The Furoshiki Handbook

Another beautiful Asian tradition I love is Furoshiki. Furoshiki is the art of Asian fabric wrapping, rich in symbolism and making its way to the western world. Furoshiki uses cloth to wrap a variety of objects, and the ties in the fabric represent ties between the individuals giving and receiving the items. 

Furoshiki is a way to offer great care and detail in how we present our gifts and feelings to others. It is even touted as a great communication tool. This book teaches basic Furoshiki tying as well as more intricate and elaborate styles of tying, including specific examples like bottles, books, scarves and more!

Available at: Amazon


Wellness Tea OF THE MONTH

I don't drink coffee often, but tea is a different story! I keep a collection of teas in my kitchen, and each of them serves a different purpose, much like the tea selections in The Republic of Tea's Wellness Tea of the Month.

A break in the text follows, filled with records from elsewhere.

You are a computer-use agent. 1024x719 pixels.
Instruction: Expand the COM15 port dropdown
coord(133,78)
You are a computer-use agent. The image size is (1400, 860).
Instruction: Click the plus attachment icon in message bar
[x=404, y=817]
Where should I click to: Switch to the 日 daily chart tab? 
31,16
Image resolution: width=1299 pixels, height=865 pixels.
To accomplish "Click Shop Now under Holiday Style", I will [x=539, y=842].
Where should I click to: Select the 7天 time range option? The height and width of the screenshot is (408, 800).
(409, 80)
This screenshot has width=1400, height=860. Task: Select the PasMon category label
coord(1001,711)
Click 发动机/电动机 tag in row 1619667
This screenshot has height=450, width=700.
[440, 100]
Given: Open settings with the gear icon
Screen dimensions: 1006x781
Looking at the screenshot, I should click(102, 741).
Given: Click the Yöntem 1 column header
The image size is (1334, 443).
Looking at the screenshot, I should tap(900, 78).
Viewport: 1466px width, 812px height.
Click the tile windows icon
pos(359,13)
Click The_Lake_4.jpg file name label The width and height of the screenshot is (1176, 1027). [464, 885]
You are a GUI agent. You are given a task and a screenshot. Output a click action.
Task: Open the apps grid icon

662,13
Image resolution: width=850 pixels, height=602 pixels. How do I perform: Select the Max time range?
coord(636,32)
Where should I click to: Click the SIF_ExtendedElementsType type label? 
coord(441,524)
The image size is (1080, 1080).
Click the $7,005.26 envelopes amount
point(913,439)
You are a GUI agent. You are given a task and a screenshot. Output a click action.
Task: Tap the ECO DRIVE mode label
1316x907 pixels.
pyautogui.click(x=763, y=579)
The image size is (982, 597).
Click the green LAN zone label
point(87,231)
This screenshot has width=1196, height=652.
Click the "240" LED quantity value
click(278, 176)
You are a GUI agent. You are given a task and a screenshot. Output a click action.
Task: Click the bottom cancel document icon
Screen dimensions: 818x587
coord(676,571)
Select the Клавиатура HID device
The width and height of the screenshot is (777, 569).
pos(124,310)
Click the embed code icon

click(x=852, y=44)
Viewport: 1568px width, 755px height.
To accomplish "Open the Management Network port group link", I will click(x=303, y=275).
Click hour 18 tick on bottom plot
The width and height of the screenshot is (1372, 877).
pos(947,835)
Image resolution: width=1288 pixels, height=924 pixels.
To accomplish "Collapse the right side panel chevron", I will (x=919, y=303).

Perfectly curated to soothe whatever ails you, these blends are ideal for relaxing, finding energy, fighting sickness and even getting back on your feet.  

Available at: The Republic of Tea


Feng Shui Inspired Malas

My good friend Susan Chan has just launched Amà designs: Feng Shui inspired malas! Malas are meditation beads and intentional reminders encouraging growth in specific areas of your life. Worn on the body or hung in a living/work space, each mala is blessed with a sacred intention and mantra.

New York-based artisans knot the malas and make each tassel by hand. Susan even provides feng shui directions on how to infuse it with your specific intention. Our favorite is the Unconditional Love Mala, what everyone needs when starting the new year. Be loving and compassionate with yourself when taking steps toward your goals.